■ **WHAT IS EXPECTED**
The expected response is an exact repetition of every record, with images excluded.

■ **SOURCE DATA**
┄┄┄┄┄┄┄┄┄┄┄┄┄┄┄┄┄┄┄┄
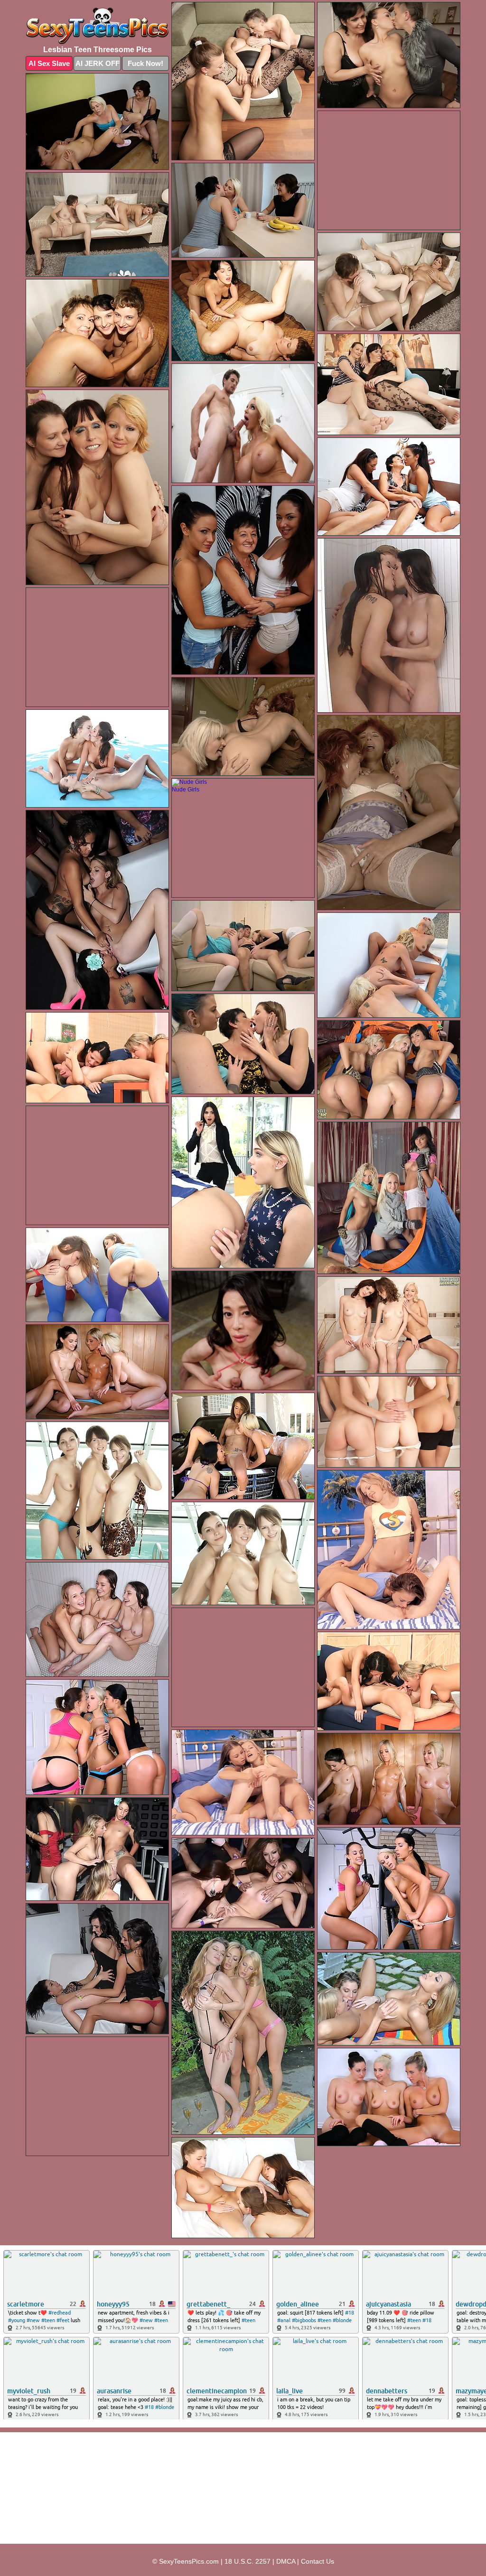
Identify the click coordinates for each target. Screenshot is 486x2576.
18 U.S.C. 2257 (247, 2561)
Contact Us (317, 2561)
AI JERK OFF (97, 63)
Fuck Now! (145, 63)
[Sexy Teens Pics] (97, 26)
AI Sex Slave (49, 63)
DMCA (285, 2561)
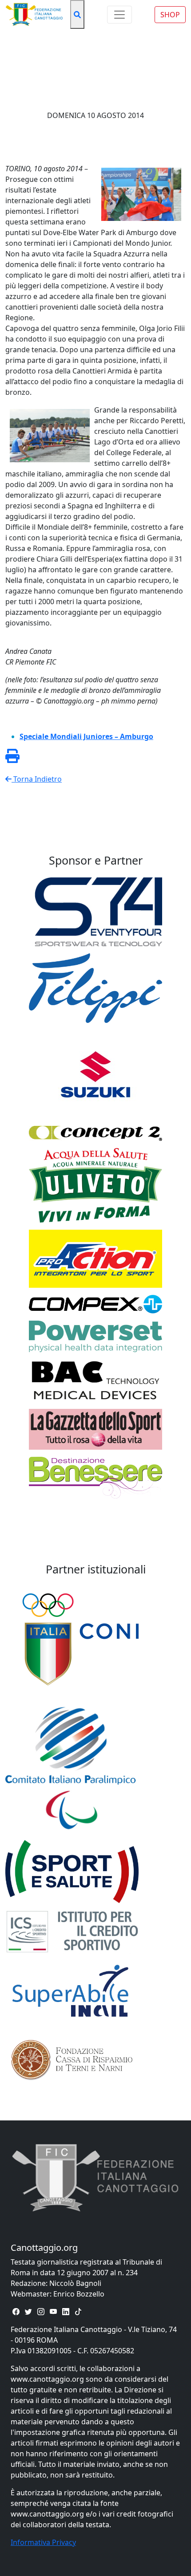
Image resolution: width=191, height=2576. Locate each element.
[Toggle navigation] (119, 15)
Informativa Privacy (43, 2542)
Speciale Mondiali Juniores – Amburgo (86, 736)
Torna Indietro (37, 779)
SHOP (170, 15)
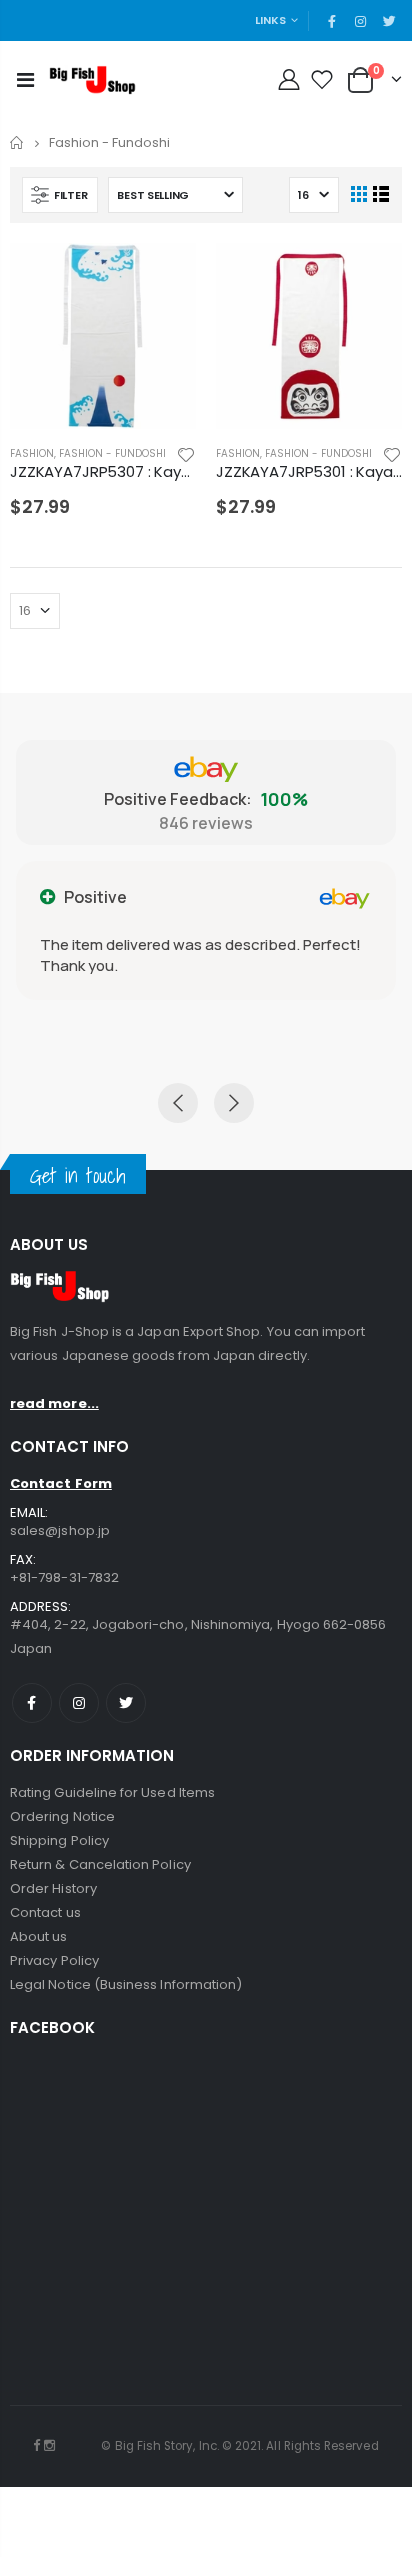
┄┄┄┄┄┄┄┄┄┄┄┄┄┄┄┄┄┄┄┄
■ **WRITTEN ANSWER**
Identify the click coordinates for each target. Screenshot is 486x2576.
18 U.S.C. 2257 (247, 2561)
Contact Us (317, 2561)
AI JERK OFF (97, 63)
Fuck Now! (145, 63)
[Sexy Teens Pics] (97, 26)
AI Sex Slave (49, 63)
DMCA (285, 2561)
Image resolution: width=191, height=2576. Locate each element.
[Toggle navigation] (119, 15)
Informativa Privacy (43, 2542)
Speciale Mondiali Juniores – Amburgo (86, 736)
Torna Indietro (37, 779)
SHOP (170, 15)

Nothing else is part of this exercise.